If you were obliged to pick out a ration which would keep you alive,

give you working power, and fit into the smallest possible bulk, you

would take a protein, a sugar, and a fat in about equal amounts. Indeed,

the German emergency field-ration, intended to keep soldiers in the

field for three or four days without their baggage-wagons, or

cook-trains, is made up of bacon, pea-meal, and chocolate. A small

packet of these, which weighs only a little over two pounds, and which

can be slipped into the knapsack, will, with plenty of water, keep a

soldier in fighting trim for three days.



Butter. The most useful and wholesome single fat is the one which is

in greatest demand--butter. This, as we have seen, is the churned and

concentrated fat of milk, to which a little salt has been added to keep

the milk-acid (lactic acid) which cannot be entirely washed out of it,

from turning it sour or rancid. The rancid, offensive taste of bad or

strong butter is due to the formation of another acid call butyric

(buttery) acid.



Butter is the best and most wholesome of our common fats because it is

most easily digested, most readily absorbed, and least likely to give

rise to this butyric acid fermentation. We should be particularly

careful, even more so almost than with other foods, to see that it is

perfectly sweet and good, because when we swallow rancid butter, we are

simply swallowing a ready-made attack of indigestion. Most people's

stomachs are strong enough to deal with small amounts of rancid butter

without discomfort; but it is a strain on them that ought to be

avoided, especially when good butter is simply a matter of strict

cleanliness and care in handling and churning the cream, and of keeping

the butter cool after it has been made.



Plenty of sweet butter is one of the most important and necessary

elements in our diet, especially in childhood. And if children are

allowed to eat pretty nearly as much as they want of it on their bread

or potatoes, and plenty of its liquid form, cream, on their berries and

puddings, it will save the necessity of many a dose of cod-liver oil, or

bitter physic. Cream is far superior to either cod-liver or castor oil

for keeping us in health.



Oleomargarine. On account of the expensiveness of butter, there are a

number of substitutes sold, which go under the name of oleomargarine.

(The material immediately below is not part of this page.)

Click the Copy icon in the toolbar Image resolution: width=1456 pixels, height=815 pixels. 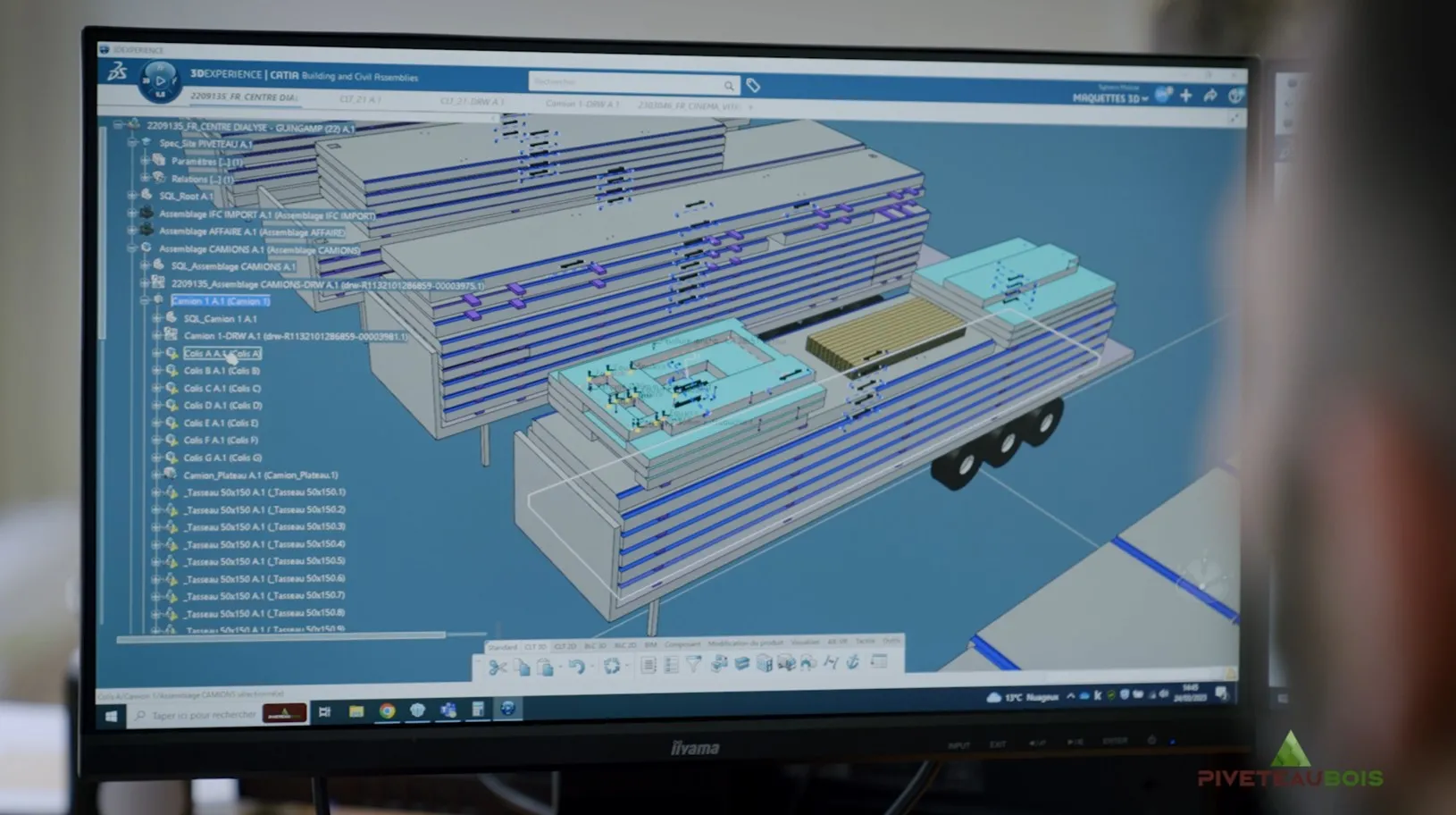523,665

These are made of the fat, or suet, of beef or mutton, mixed with a

certain amount of cream and real butter, to give them an agreeable

flavor. They are wholesome and useful fats, and for cooking purposes may

very largely be substituted for butter. Owing to the fact that their

fat is freer from the milk acids, they keep better than butter; and

sweet, sound oleomargarine is to be preferred to rank, rancid butter.

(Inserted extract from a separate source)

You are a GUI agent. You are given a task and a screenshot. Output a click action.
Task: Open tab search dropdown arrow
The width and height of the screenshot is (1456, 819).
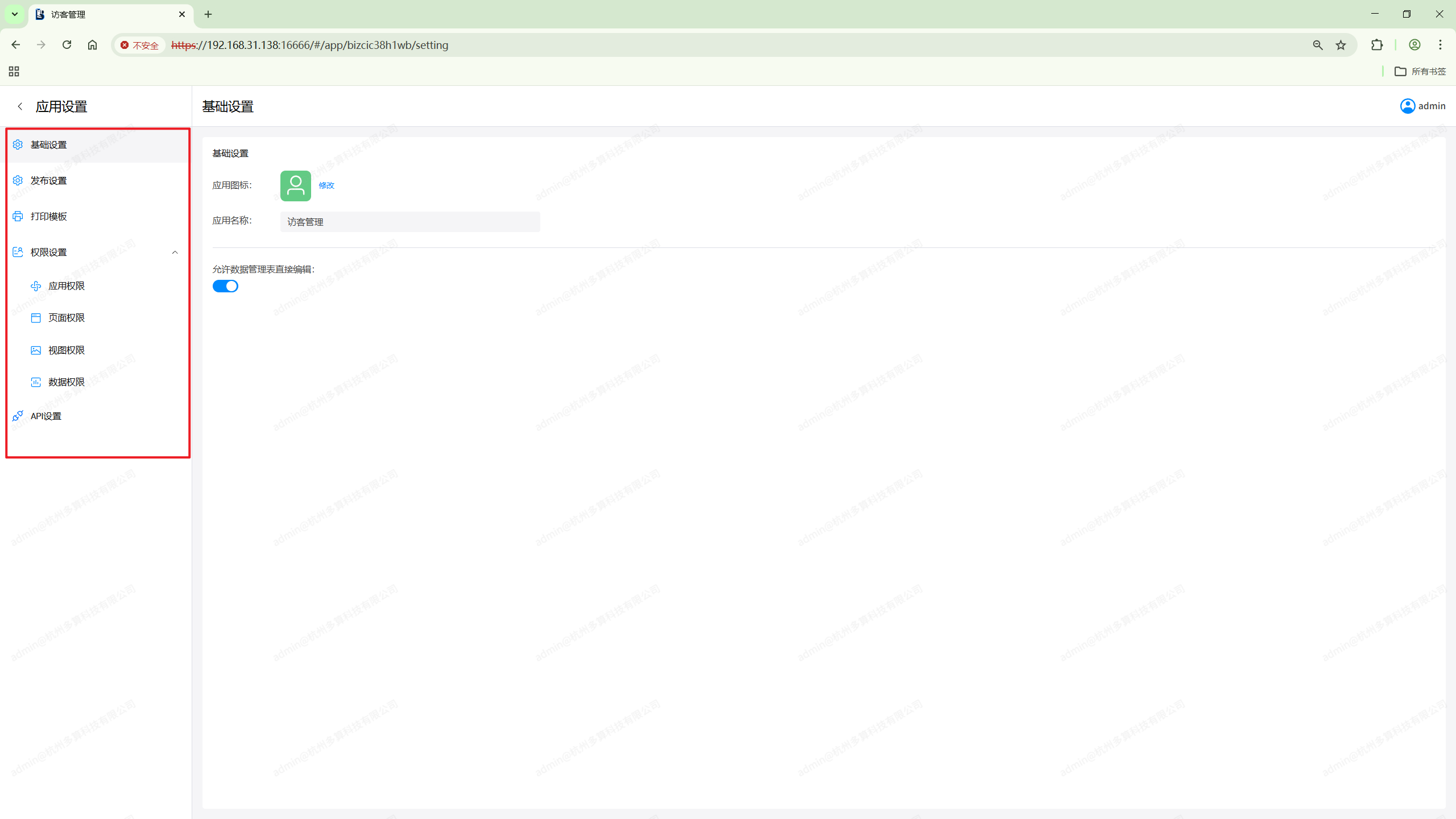point(15,14)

But it is not so readily digestible as butter is; is more liable to give

rise to the butyric acid fermentations in the stomach; is not nearly so

appetizing; and its sale as, and under the name of, butter is a fraud

which the law rightly forbids and punishes.





Lard. The next most useful and generally used pure fat is lard--the

rendered, or boiled-down, fat of pork. It is a useful substitute for

butter in cooking, where butter is scarce. But, even in pastry or cakes,

it has neither the flavor nor the digestibility of butter, and the

latter should always be used when it can be had.

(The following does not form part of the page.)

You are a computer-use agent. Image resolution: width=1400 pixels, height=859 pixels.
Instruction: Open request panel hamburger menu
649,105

Bacon and Ham. The most useful and digestible fat meats are bacon and

ham, as the dried, salted, and usually smoked, meat of the pig is

called. Like all other fats, they can be eaten only in moderate amounts;

but thus eaten, they are both appetizing, digestible, and very

nutritious. One good slice of breakfast bacon, for instance, contains as

much fuel value as two large saucers of mush or breakfast food, or two

eggs, or two large slices of bread, or three oranges, or two small

glasses of milk, or a quart of berries.